Otingo vadisinde geçmişten beri yaşayan doğal varlıklara, geleneksel geçim şekillerine rağmen bu vadide çok uzun bir dönem ormancılık faaliyetleri yapılmıştır. 1957 yılında Bagini Köyü’nün biraz daha yukarısında, Çermik bölgesinde başlayan ağaç kesimleri 2010 yılına kadar Otingo Vadisi’nin her bir yerine maalesef çok büyük zararlar vermiştir. Sadece 70’li yıllara doğru bir kooperatifçilik yöntemi uygulanarak vadi halkı orman kaynağından eşit bir kalkınma sağlamışken, sonraki yıllarda bu kalkınma sistemi bilinçli bir şekilde bozulmuş ve orman kesimi kötü uygulamalarla devam etmiştir. 2010 yılında vadideki orman kesimleri yasaklansa da bu defa başka bir sorun vadiyi rahatsız etmeye başlamıştır. Bu sorun ne yazık ki boru tipi HES projesidir. Ormanın yasaklanmasıyla iş imkânı bulamayan vadi halkı bu projeye direnmemiştir bile. Karçal’dan doğan Otingo’nun berrak suyu 49 yıllığına bir firmaya kiralanmıştır ve Bagini Köyü’nden sonra Otingo Deresi neredeyse hiç akmamaktadır. Otingo Deresi gerçek yatağı olan Otingo Vadisi’inden tünel ile İrsa (Erenler) Köyü’ne ve oradan da Çoruh Vadisi’ndeki baraj gölüne akıyor şimdi. Kurak dönemlerde Borçka ilçesindeki Aksu Mahallesi, suyun kesilmesinden dolayı sinek ve kötü koku gibi sorunlarla karşı karşıya kalmıştır. İlk yıllarda uygulanan yanlış ormancılık faaliyetlerinden sonra doğa ile uyumlu olmayan enerji projeleriyle doğal sistemi zedelenen Otingo Vadisi’nde bugünlerde daha büyük bir sorun vardır; madencilik. Ne yazık ki yaşlı doğal ormanların içinde köstebek deliği gibi her yan gelişigüzel deşilmiş ve sondaj çalışmaları yürütülmüştür. Durum tersine dönmezse geri dönüşü olmayan yıkımlara hep birlikte tanık olacağız.

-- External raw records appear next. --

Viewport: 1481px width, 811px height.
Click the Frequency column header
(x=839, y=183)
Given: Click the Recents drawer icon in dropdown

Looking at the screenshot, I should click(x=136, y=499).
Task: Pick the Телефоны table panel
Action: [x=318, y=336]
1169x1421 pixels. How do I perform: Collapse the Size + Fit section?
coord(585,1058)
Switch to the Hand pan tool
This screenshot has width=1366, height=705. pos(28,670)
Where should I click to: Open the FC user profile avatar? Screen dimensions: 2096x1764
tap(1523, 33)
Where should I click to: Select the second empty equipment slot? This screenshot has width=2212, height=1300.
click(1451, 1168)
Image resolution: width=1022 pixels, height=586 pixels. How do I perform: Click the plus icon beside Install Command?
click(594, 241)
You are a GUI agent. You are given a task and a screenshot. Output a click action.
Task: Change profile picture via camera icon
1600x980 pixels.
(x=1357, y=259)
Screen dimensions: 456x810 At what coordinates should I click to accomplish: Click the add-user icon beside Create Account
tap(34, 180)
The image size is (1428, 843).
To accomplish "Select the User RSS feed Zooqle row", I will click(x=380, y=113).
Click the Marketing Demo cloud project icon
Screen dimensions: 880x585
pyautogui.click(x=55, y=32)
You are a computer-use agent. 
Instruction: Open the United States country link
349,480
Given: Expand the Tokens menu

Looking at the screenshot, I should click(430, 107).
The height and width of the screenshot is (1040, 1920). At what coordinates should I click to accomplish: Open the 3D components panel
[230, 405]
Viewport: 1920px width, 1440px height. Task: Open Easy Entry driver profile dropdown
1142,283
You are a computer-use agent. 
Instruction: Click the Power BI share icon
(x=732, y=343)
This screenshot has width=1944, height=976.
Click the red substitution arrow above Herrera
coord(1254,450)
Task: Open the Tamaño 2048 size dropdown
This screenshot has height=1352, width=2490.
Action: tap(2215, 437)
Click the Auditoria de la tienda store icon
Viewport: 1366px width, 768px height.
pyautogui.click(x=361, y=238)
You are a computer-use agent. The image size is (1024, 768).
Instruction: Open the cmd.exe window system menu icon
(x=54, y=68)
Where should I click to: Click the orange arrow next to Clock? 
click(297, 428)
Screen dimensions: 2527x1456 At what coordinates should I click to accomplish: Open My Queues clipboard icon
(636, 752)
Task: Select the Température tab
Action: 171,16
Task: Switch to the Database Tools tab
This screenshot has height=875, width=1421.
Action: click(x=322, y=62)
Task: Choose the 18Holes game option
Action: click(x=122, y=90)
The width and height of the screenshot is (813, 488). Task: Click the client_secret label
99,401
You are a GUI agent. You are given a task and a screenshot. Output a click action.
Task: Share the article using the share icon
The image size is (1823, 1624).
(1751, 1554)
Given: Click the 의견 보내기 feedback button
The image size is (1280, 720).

Dallara Yerleştirilen Karakovan Petekleri (otingoorganic.com)

İnsanın doğaya uyumsuz davranışlarıyla bozulan dengenin sonuçlarını çok yönlü olarak görüp yaşamaya başladık. Bu nedenle doğaya ve insanlığa yıkım getirecek her türden faaliyete karşı durmak gerekir. Ben de yaylacılık yaptığım dönemlerde bu vadiyi neredeyse boylu boyuna sığır sürüleriyle aşardım, Tanakhro sırtını karanlıkta aşar Naznaraya inerdik ve sabahın ilk ışıkları Değirmendere’de karşılardı bizi. Kurdidi şelalesinden çıkan buharları soluyorduk geçerken, şimdi sular o zamanda olduğu gibi akmıyor ne yazık ki. Ne yerel mimarimizi ne de kültürel değerlerimizi yeterince iyi koruyamadık. Neyse ki hala vadinin derinliklerinde inceden akordeon sesi ve yayla türküleri çınlamakta. Orman kendini yeniliyor şimdilik, ormanı korumak zorundayız. Bunu arılarla, ayılarla ve sürülerimizle yapabiliriz.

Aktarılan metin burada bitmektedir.